Torniamo quindi a parlare di Varsavia. E’ una meta probabilmente non frequentatissima, forse anche per via di quel preconcetto completamente sballato che molti italiani hanno ancora in testa e che la associa allo stereotipo delle ex città sovietiche viste magari nei film di Kieślowski, fatte di grigi palazzoni, Fiat 126, vecchie fabbriche e così via con gli stereotipi.

 

Bene, chi ha superato le ritrosie e ha deciso di ficcarci il naso si è trovato di fronte un gioiello di metropoli, per tantissimi -o tutti- gli aspetti decisamente più avanti di Roma: convogli del tram nuovissimi e tecnologici, tempi di attesa minimi per tram e bus (in 4 giorni non mi è capitato di dover attendere alla fermata più di 3-4 minuti), due linee della metropolitana scintillanti di pulizia e dal design attualissimo, marciapiedi larghi -tutti, ma proprio tutti, fatti di basaltina, non si sognano minimamente di usare l’asfalto, ciclabili presenti ovunque e segnalate benissimo, parchi pubblici immacolati, raccolta porta a porta (non c’è ombra di cassonetti e naturalmente di immondizia in giro).

 

Dal punto di vista urbanistico e architettonico, Varsavia è poi un concentrato di novità e sperimentazioni: lungo il fiume Vistola hanno ad esempio creato dei suggestivi parchi lineari, con tanto di amache, zone relax, aiuole fiorite.
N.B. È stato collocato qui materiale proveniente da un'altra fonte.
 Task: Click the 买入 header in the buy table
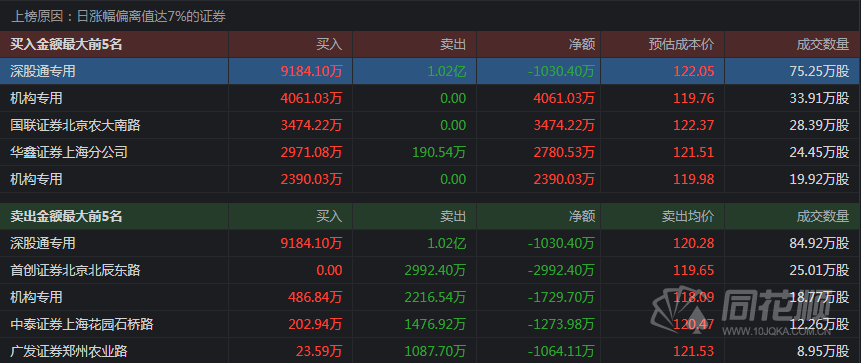point(329,44)

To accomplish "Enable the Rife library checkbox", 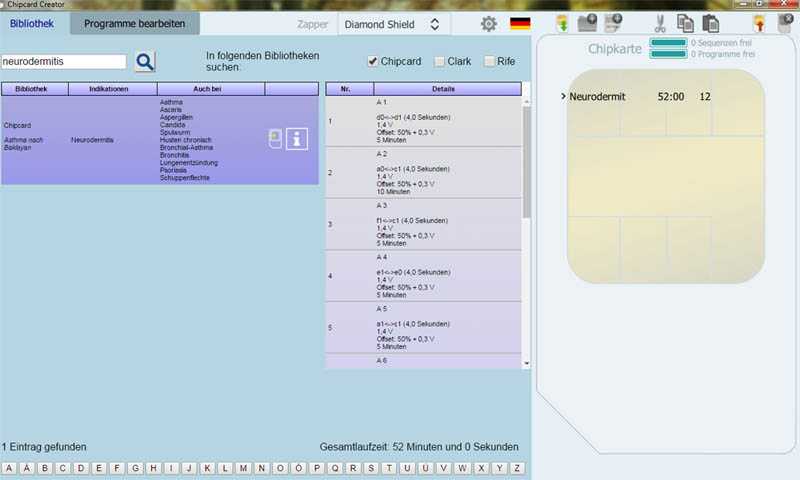I will (x=489, y=62).
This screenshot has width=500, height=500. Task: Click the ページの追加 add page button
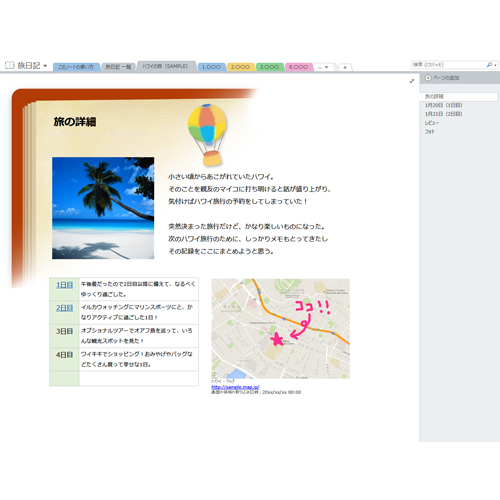pos(442,78)
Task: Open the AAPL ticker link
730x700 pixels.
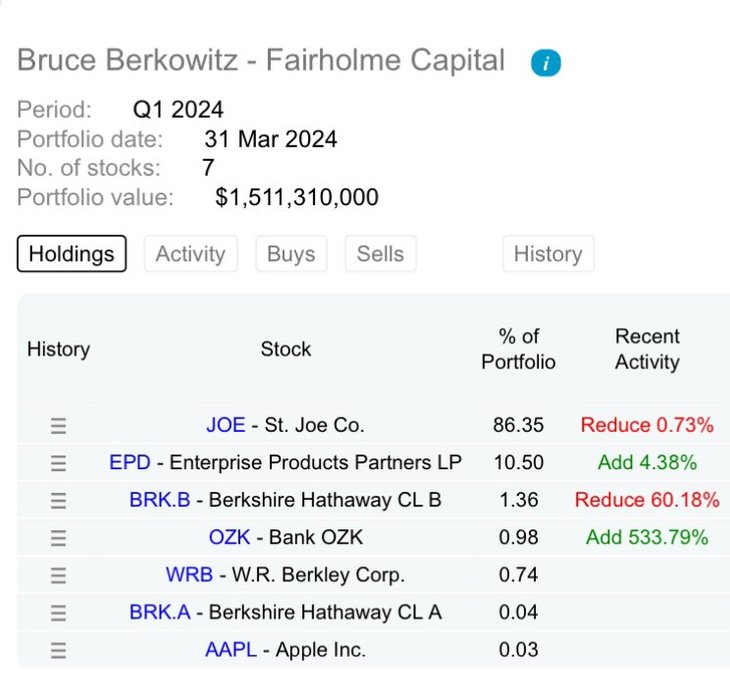Action: [x=231, y=649]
E lì è stato realizzato il museo scientifico/planetario Nauki Kopernik nonché un importante intervento di riconversione della centrale elettrica Elektrownia Powiśle, dove i locali dell'ex edificio industriale sono stati rivitalizzati e trasformati in strutture culturali, di servizio, uffici e residenze aggiudicandosi importanti riconoscimenti internazionali. Quello che da noi nella migliore delle ipotesi verrebbe chiamata “speculazione” e nella peggiore farebbe la fine dell’area degli ex Mercati generali ad Ostiense.
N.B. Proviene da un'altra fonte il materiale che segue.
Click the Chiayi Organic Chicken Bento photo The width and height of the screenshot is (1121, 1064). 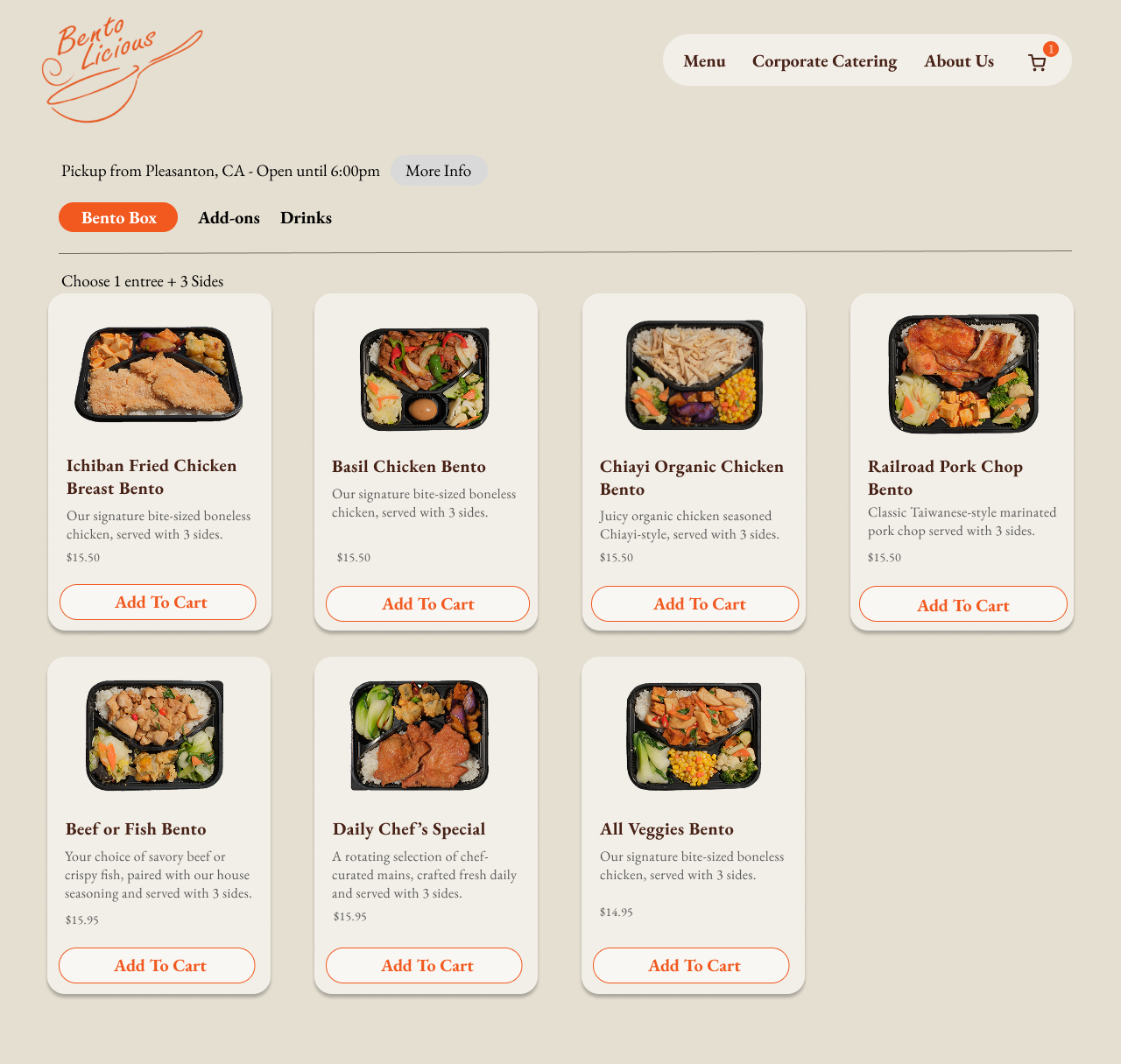point(694,374)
Tornando ai mitologici palazzoni grigi ex sovietici, questi ovviamente in grandissima parte ci sono ancora, ma sono stati gradualmente e saggiamente riqualificati con interventi radicali, lavorando sulle facciate, sui balconi, sulle aree comuni: non sono opere d’arte, ma certamente sono accettabilissimi e in linea con la media delle altre città occidentali.

 

Insomma, Varsavia è una città dalla quale i nostri amministratori potrebbero prendere tanti spunti, anche solo copiandone l’energia, la capacità organizzativa e di richiamo dei capitali privati.

 

Ah, anticipando i commenti “ma Varsavia è grande come un quartiere de Roma”, sollevo dalla fatica di cercare su Wikipedia: “Varsavia è la città più grande della Polonia in termini di popolazione con 1.764.615 residenti registrati nel 2017 e la sua area metropolitana di circa 3.100.844 abitanti. Si classifica al decimo posto delle città più popolose dell'Unione europea”. Rimangono poche scuse. Pochissime.